What is required:
According to the abstract on obtaining eigenenergy spectra with quantum devices, which molecule is used for the hardware demonstration on IBM quantum devices?
* begin Text extract *
Abstract
The use of near-term quantum devices that lack quantum error correction, for addressing quantum chemistry and physics problems, requires hybrid quantum-classical algorithms and techniques. Here, we present a process for obtaining the eigenenergy spectrum of electronic quantum systems. This is achieved by projecting the Hamiltonian of a quantum system onto a limited effective Hilbert space specified by a set of computational bases. From this projection, an effective Hamiltonian is obtained. Furthermore, a process for preparing short depth quantum circuits to measure the corresponding diagonal and off-diagonal terms of the effective Hamiltonian is given, whereby quantum entanglement and ancilla qubits are used. The effective Hamiltonian is then diagonalized on a classical computer using numerical algorithms to obtain the eigenvalues. The use case of this approach is demonstrated for ground state and excited states of BeH2 and LiH molecules, and the density of states, which agrees well with exact solutions. Additionally, hardware demonstration is presented using IBM quantum devices for H2 molecule.
* end Text extract *
* begin Given information *
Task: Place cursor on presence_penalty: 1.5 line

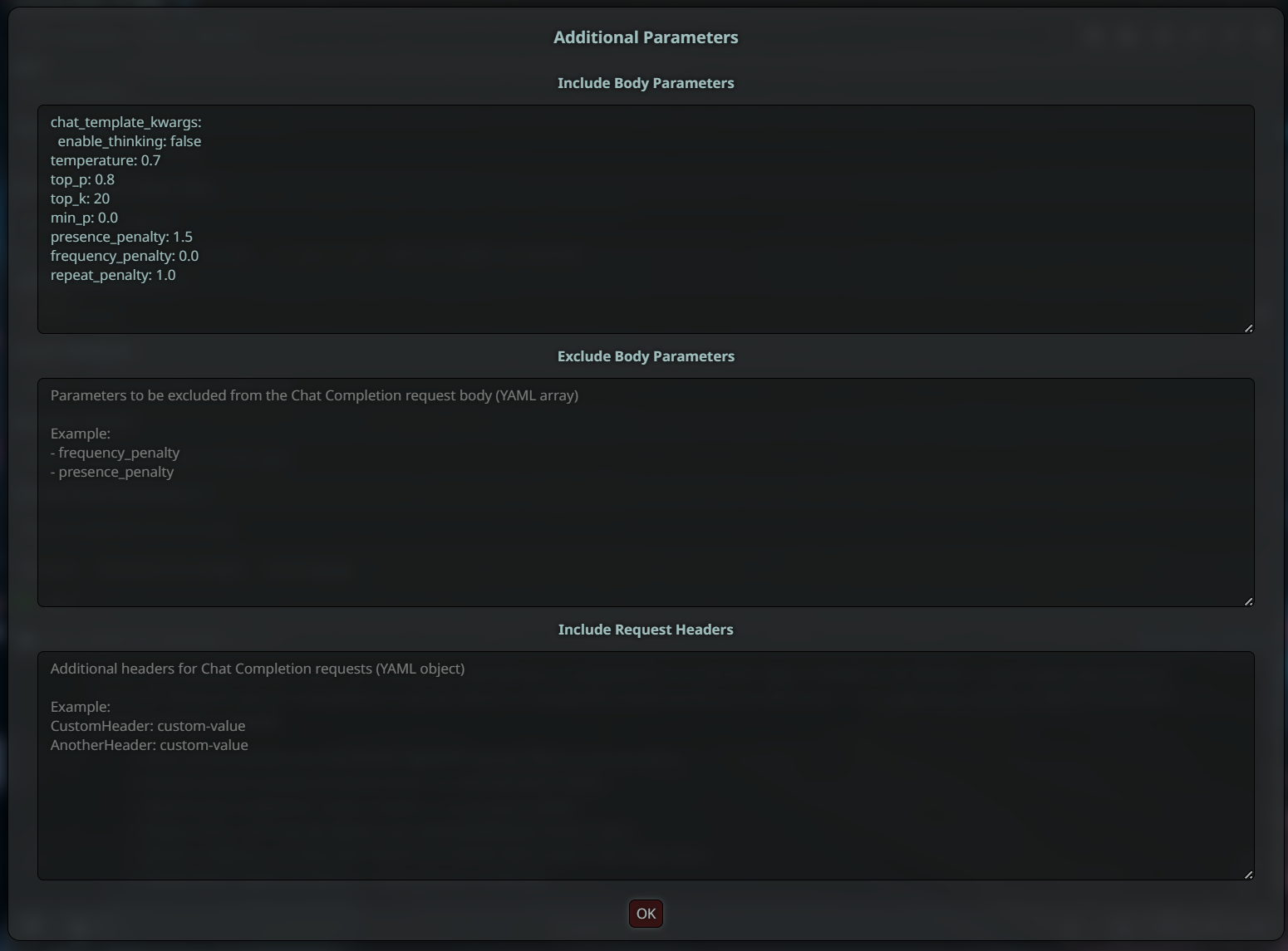Action: tap(121, 237)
* end Given information *
Task answer:
The H2 molecule.